Tuesday, 16 February 2010

Tokyo trip

I am visiting my wife here in Tokyo for a week. The trip has been good so far. The weather is cold, windy and wet. Managed to catch some sun when we went to Kyoto over the weekend. Last two days were spent in visiting Odaiba, Meji Shrine and Shibuya in Tokyo. Managed to grab a Japaneese style lunch with my wife's boss.

Talking about Shibuya, if you saw any movie shot in Tokyo and saw a BIG intersection with many people and large screens - in the movie Jumper for example - that is the Hachiku intersection in Shibuya - worlds busiest intersection. See this video - its crazy. I crossed it a few times and sat in the starbucks overlooking the square.

Will upload the best pics in about a week.

Saturday, 30 January 2010

OpenJMSAdapter 0.1 Beta : Ready for download

I have uploaded the first version of OpenJMSAdapter today.

A very basic version of help and getting started is up at allamraju.com/openjmsadapter

Have a look, and let me know what you think.

Thursday, 28 January 2010

Getting ready to release OpenJMSAdapter 0.1

I managed to resolve my issues with running tests in Netbeans - partly a corrupted project and partly my stupidity. But finally everything is green.

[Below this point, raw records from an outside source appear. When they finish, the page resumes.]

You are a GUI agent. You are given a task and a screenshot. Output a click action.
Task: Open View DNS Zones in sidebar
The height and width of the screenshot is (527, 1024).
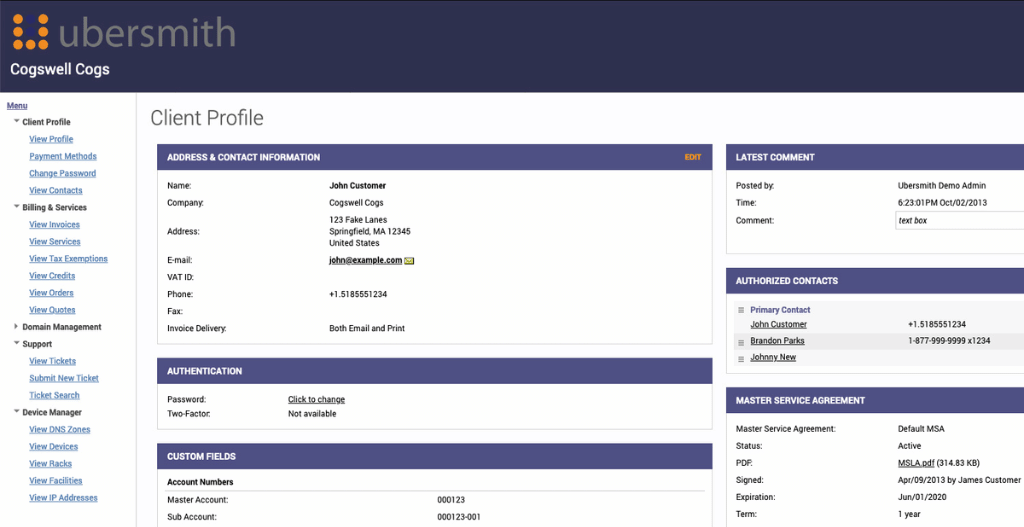pos(59,429)
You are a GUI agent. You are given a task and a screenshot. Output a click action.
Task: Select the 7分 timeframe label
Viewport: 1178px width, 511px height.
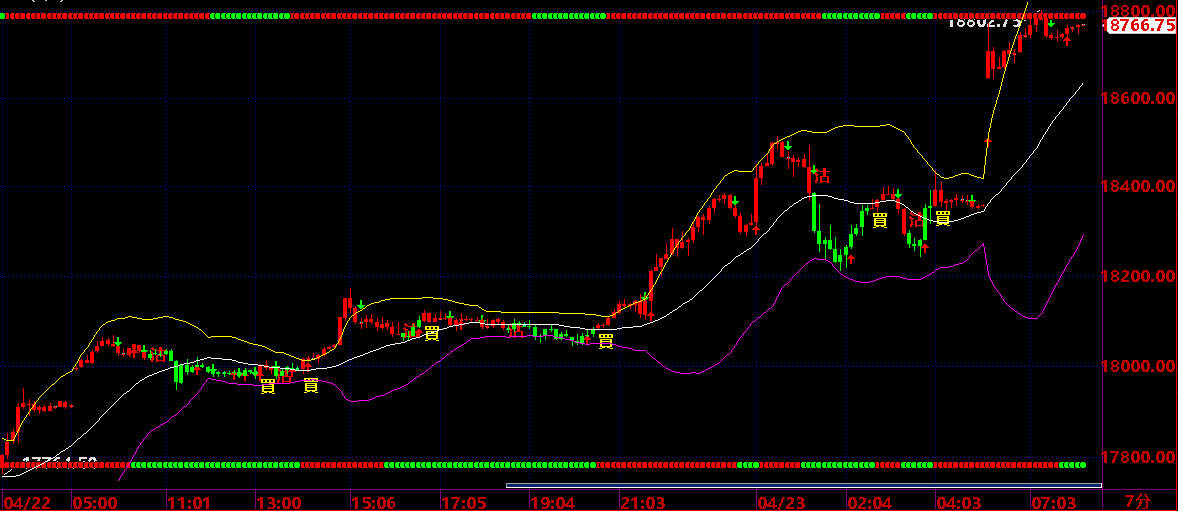pyautogui.click(x=1137, y=500)
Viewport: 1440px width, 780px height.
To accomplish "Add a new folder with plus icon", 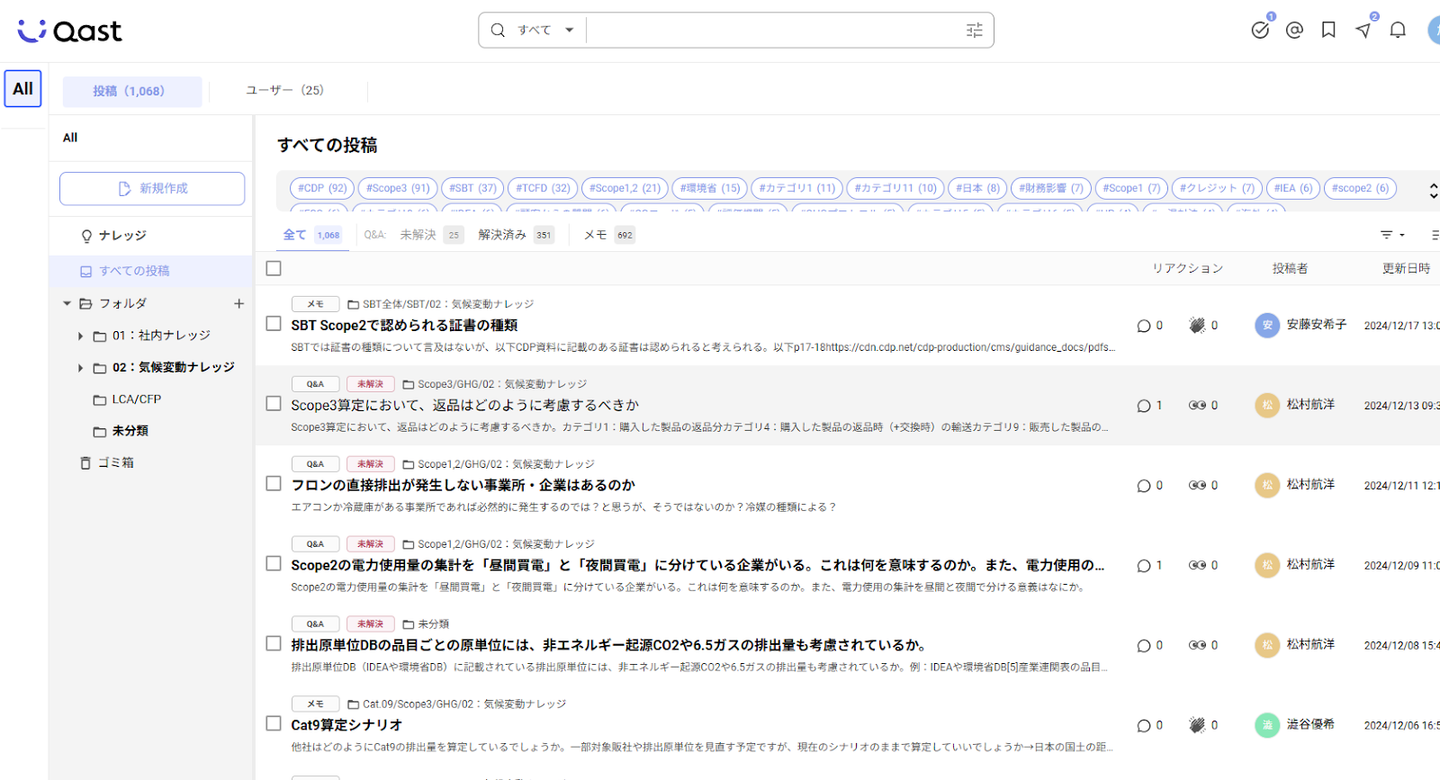I will click(x=239, y=303).
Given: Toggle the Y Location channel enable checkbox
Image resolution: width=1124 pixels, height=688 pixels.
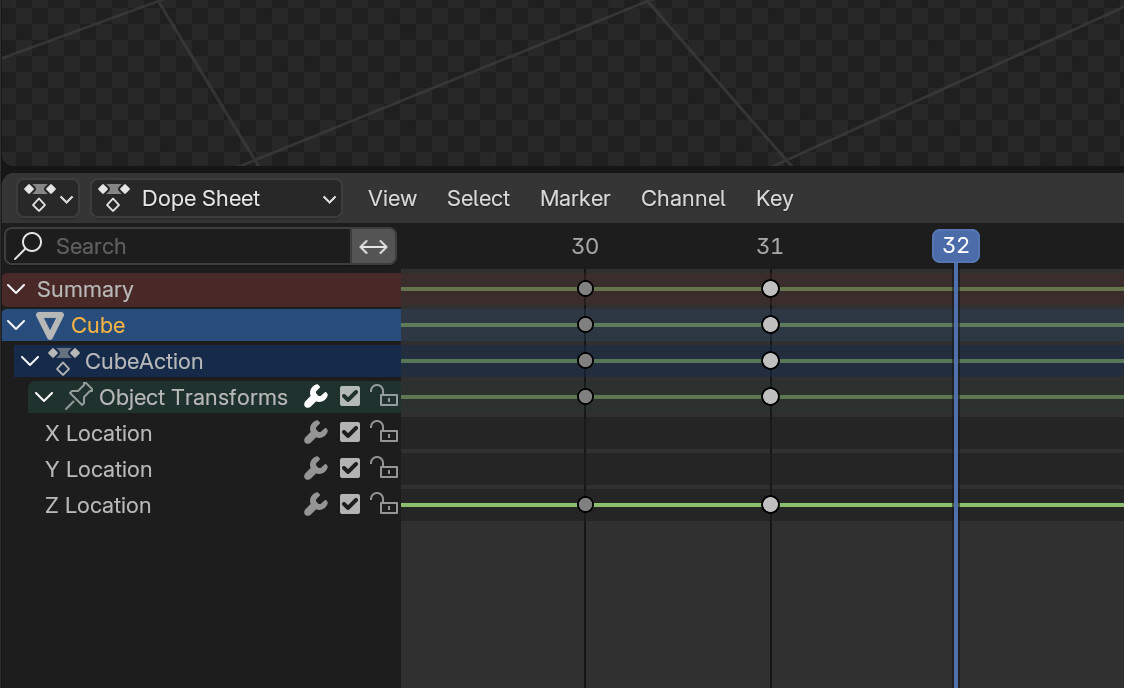Looking at the screenshot, I should (x=349, y=468).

I did some basic perf tests and with all my code between the send() call to the point where the message ends up on the JMS server, I am able to publish 110 message per second on my laptop and receive at more or less the same rate.

As of now, you can
  • Configure the adapter to send or receive messages on a queue or topic using Yaml configuration or a database table.
  • Send or receive BytesMessage, TextMessage or ObjectMessage.
  • Ready clients are available for ActiveMQ and OpenMQ servers. I know this will not be sufficient, so you can write your own client and plugin to the adapter and the low level code will do the rest for you as if you had a ready built client. Writing this client is trivial :).

The next steps for me are basically to write some examples and a getting started guide. I am not really planning to but might add the javadocs and comments to the code as well.

Hopefully by this time next week, the first file will be up for download on sourceforge.

Wednesday, 27 January 2010

OpenJmsAdapter - Roadblocks

Something has gone wrong with my Netbeans. Over the Republic Day holiday, I could not run any test on OpenJmsAdapter! The reason strangely is that it cannot find the test hibernate config files that it could find so easily in the past. The files are not getting copied to the test folder under build!!!

This needs some head breaking this weekend. Hopefully, a fresh checkout should do the trick - in the past I have corrupted a couple of projects in my local copy and a fresh check out solved it.

Sunday, 17 January 2010

OpenJmsAdapter - Draft version ready

The first working draft of OpenJmsAdapter is ready. I spent the new year weekend coding the basics of the thing with a few tests and by last week managed to get all the layers of code ready. I started with ActiveMQ and built a client code that can send BytesMessage, TextMessage and ObjectMessage on destinations configured through a YAML file and maintain the sent/received sequence numbers. Then I managed to refactor out the common code and write a client for OpenMQ server with minimal effort.

The code had to be tweaked around a bit and the tests made my life easy. Basic performance tests on my kind of overloaded laptop showed about 120 messages published and received ( not simultaneously) with ActiveMQ.

There is still more work to be done before I put a release out. I need to put a SQL configuration apart from the YAML configuration. And make sure I have more tests and comments etc.

Will keep updating here.

Monday, 28 December 2009

Starting a new Project : OpenJmsAdapter

After two days of deliberations and thinking I have decided to start a new project OpenJmsAdapter.

This is not actually entirely new - this was something that I thought of about an year or so ago and then put on hold due to the fact that I was working on something similar on my job and did not want to mix the two.

The idea is simple - we use JMS as a messaging backbone for enterprises. A lot of boiler plate code needs to be written to connect and publish/subscribe messages from the JMS server. Of course our life is made easy by frameworks like Spring that make it easy to ignore the low level stuff and just publish messages. However, these miss certain value add features like
  • Automatic application level message sequence numbering
  • Checking message sequencing (This does not make sense in JMS in most cases).
  • Publisher heart beat - is the publisher alive or not?
I am still coming up with ideas and fleshing the thing out.

The only thing that is certain at this point is that I have started this project in out and out TDD mode (as against my usual urge to go straight to code and test lazily) and am using Netbeans, with ActiveMQ for my local testing.

I have only managed to write and test two classes today - should commit something by new year.

Sunday, 27 December 2009

500 mile email problem

500 mile email problem - brilliant read. I was rolling laughing at this one.